Diamond Micromachines Could Be A Designer's Best Friend

April 3, 2000
Scientists at Sandia National Laboratories, Albuquerque, N.M., have created what are believed to be the world's first diamond micromachines. These devices are etched from a surface of amorphous diamond, the hardest material in the world after...

Scientists at Sandia National Laboratories, Albuquerque, N.M., have created what are believed to be the world's first diamond micromachines. These devices are etched from a surface of amorphous diamond, the hardest material in the world after crystalline diamond, and they are compatible with current silicon chip and surface micromachine manufacturing techniques.

The researchers are investigating amorphous diamonds because of their superior wear-resistant qualities and resistance to stiction—a combination of stickiness and friction. The diamonds also have potential as a biocompatible material that could be used inside the human body for medical purposes without generating an allergic reaction.

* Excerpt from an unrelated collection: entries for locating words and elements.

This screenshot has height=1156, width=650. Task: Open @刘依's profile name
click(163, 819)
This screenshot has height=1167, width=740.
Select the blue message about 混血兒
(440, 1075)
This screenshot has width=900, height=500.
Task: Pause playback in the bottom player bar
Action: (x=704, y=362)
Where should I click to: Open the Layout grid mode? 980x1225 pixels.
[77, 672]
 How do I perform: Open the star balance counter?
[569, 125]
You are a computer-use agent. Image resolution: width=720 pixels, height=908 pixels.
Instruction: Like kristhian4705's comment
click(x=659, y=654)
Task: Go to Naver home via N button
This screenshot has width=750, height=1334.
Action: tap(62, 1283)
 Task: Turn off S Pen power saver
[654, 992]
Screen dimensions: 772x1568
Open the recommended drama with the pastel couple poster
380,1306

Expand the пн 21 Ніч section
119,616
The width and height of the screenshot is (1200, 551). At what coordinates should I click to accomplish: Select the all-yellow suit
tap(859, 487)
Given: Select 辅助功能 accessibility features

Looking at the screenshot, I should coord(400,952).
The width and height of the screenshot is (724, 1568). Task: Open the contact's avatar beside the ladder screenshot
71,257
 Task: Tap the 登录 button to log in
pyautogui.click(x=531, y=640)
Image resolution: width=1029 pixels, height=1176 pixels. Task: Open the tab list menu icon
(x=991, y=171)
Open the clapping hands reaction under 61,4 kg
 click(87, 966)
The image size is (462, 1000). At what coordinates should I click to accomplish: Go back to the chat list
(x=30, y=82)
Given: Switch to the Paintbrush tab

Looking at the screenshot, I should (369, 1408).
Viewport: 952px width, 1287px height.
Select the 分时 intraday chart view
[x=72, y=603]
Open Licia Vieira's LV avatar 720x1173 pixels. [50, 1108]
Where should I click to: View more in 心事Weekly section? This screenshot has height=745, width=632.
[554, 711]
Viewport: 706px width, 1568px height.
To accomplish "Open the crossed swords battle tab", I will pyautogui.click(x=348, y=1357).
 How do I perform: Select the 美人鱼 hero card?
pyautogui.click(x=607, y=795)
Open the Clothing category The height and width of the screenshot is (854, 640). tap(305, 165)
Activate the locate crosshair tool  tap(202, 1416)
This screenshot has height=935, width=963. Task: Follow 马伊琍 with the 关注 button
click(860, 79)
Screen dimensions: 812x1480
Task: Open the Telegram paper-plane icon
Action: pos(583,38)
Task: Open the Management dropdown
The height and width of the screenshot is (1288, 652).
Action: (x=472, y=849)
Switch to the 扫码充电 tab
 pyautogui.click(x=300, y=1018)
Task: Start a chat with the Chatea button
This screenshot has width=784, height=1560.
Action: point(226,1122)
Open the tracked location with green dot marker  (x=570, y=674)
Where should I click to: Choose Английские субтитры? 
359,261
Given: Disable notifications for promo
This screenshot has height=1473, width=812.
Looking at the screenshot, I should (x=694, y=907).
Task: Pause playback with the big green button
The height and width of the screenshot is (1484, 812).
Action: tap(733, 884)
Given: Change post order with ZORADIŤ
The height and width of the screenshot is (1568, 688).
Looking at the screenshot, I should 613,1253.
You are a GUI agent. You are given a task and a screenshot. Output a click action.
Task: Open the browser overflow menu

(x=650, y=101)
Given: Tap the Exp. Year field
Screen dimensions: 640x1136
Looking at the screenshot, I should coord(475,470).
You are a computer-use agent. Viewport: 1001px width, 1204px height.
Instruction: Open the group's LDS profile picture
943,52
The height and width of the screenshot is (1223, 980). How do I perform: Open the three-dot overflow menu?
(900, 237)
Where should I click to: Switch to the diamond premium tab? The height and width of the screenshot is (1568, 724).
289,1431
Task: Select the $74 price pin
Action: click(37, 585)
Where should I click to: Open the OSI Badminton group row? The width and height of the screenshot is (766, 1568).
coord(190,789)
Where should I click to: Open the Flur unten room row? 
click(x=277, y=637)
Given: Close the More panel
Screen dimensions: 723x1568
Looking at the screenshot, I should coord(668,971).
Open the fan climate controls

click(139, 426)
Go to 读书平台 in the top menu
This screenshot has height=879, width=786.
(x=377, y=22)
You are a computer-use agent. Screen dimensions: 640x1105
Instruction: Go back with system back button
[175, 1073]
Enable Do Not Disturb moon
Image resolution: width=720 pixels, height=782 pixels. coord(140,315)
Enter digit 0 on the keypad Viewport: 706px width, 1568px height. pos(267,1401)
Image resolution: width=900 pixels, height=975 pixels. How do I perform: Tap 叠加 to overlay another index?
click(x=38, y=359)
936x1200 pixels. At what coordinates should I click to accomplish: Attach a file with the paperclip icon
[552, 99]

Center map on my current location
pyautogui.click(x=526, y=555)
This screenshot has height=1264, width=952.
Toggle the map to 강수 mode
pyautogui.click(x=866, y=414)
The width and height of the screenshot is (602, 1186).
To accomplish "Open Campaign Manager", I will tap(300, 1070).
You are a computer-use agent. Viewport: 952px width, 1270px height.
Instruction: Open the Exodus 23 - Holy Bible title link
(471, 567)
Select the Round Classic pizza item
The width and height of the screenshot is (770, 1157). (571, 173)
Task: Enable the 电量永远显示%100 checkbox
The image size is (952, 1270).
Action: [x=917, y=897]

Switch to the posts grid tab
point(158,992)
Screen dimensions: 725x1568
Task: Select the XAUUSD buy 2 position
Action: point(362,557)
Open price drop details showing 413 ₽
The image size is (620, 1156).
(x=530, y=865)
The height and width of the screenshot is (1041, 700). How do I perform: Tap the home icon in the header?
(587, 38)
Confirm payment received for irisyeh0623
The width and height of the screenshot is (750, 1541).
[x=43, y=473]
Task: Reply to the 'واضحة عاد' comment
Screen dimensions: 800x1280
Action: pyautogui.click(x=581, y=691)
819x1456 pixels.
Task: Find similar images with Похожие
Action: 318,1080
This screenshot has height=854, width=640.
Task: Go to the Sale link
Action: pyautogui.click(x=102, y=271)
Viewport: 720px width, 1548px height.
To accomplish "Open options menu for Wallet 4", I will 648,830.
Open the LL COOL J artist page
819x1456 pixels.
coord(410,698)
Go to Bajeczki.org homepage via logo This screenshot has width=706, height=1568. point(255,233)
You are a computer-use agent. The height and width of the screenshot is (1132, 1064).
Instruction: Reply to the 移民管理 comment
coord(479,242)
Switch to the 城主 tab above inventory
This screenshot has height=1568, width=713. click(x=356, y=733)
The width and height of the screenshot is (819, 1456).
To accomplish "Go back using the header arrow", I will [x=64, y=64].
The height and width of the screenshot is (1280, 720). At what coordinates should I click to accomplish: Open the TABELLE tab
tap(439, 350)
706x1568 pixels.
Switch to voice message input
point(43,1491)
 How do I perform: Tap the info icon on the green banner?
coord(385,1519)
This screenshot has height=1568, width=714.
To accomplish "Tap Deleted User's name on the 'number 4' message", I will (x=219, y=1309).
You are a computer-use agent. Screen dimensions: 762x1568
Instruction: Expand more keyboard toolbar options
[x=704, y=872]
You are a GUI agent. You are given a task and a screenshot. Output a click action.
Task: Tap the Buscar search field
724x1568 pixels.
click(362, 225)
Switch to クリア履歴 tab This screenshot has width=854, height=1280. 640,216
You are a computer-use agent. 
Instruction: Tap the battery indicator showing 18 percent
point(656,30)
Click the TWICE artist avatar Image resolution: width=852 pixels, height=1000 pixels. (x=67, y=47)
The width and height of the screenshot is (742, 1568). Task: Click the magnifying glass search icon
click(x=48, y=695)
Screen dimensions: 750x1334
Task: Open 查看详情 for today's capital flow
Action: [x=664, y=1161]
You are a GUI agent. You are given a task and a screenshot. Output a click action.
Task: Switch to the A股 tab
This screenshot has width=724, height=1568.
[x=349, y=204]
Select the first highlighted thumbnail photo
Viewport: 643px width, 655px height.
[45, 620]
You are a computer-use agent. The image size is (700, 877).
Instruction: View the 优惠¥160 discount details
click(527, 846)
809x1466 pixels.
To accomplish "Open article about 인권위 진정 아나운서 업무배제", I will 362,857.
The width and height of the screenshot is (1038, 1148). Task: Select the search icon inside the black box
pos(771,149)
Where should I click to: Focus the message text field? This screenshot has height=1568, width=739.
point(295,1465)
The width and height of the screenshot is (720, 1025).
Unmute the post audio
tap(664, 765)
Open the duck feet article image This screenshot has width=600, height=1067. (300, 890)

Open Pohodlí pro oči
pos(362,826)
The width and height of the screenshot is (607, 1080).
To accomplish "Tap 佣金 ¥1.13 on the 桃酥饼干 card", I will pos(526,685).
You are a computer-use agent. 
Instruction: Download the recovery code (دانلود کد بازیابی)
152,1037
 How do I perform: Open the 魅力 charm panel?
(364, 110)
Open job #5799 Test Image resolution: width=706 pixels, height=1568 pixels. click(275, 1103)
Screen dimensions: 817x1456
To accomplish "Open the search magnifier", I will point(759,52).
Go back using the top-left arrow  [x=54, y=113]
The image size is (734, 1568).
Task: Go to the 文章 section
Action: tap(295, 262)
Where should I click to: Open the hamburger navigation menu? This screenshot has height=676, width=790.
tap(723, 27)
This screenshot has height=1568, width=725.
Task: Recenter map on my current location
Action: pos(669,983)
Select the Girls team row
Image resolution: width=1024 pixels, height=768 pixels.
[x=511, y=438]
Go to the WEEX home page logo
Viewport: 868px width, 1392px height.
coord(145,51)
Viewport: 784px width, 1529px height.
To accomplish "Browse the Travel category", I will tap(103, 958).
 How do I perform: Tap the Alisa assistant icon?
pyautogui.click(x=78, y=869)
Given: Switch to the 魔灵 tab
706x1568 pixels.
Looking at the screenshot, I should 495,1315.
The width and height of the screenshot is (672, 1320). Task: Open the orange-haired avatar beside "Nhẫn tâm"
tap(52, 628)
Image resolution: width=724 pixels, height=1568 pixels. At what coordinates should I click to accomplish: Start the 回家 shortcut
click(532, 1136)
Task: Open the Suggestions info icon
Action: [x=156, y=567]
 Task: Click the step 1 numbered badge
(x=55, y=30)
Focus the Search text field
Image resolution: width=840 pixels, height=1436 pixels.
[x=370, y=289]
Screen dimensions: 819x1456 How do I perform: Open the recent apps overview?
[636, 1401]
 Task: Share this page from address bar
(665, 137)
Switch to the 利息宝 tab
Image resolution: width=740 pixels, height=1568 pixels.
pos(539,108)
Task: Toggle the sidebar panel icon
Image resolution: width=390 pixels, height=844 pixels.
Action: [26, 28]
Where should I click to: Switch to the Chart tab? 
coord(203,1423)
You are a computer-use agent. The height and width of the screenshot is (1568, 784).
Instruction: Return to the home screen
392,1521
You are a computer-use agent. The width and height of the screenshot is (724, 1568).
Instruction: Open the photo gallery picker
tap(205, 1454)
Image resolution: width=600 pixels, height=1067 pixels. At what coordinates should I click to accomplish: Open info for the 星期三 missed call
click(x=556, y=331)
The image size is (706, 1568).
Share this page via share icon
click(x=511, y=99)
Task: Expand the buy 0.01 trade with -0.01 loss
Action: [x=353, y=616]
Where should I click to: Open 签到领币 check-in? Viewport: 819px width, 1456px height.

Sandia has constructed a diamond comb drive with tiny interspaced teeth that move forward and back as an electrical current reverses constantly between positive and negative (see the figure). This is the first demonstration of a micromotion drive using amorphous diamond.

"The point," says researcher John Sullivan, "is to create a layering technology useful in increasing the life span and performance of micromachines." Also, Tom Friedmann says, "Micromachines, for their marvelously tiny size, are still machines. They're subject to wear, even if it's only at the micro level. Diamond is more wear-resistant than polysilicon."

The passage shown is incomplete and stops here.